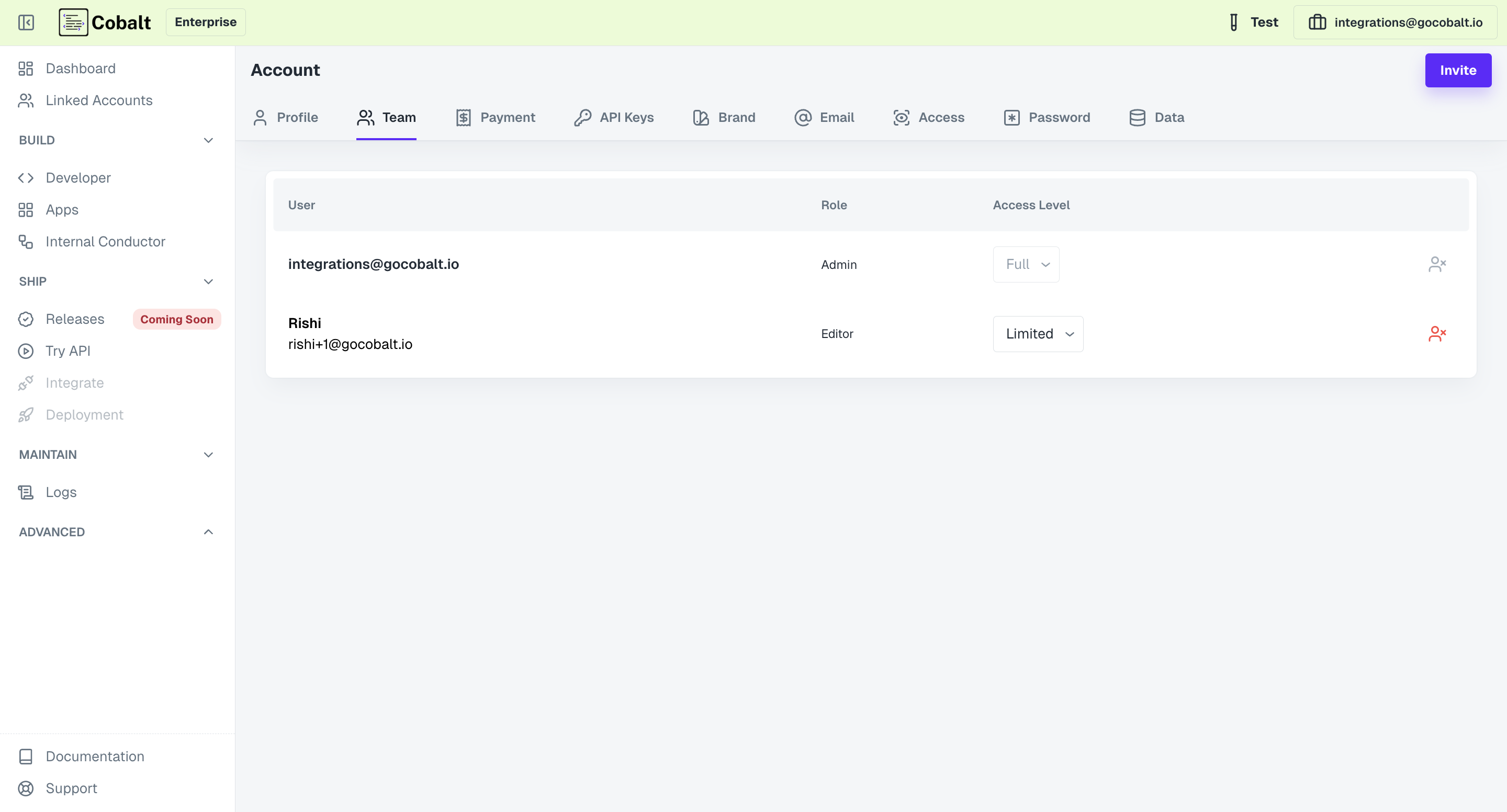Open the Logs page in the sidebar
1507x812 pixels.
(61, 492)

...

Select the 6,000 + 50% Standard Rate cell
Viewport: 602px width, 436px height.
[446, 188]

» WORK TO COMPLETE
Pick out each line in the items above that contains the word "Rate", and copy it. Case counts.

» RESULT OF THE EXERCISE
Select the 6,000 + 50% Standard Rate cell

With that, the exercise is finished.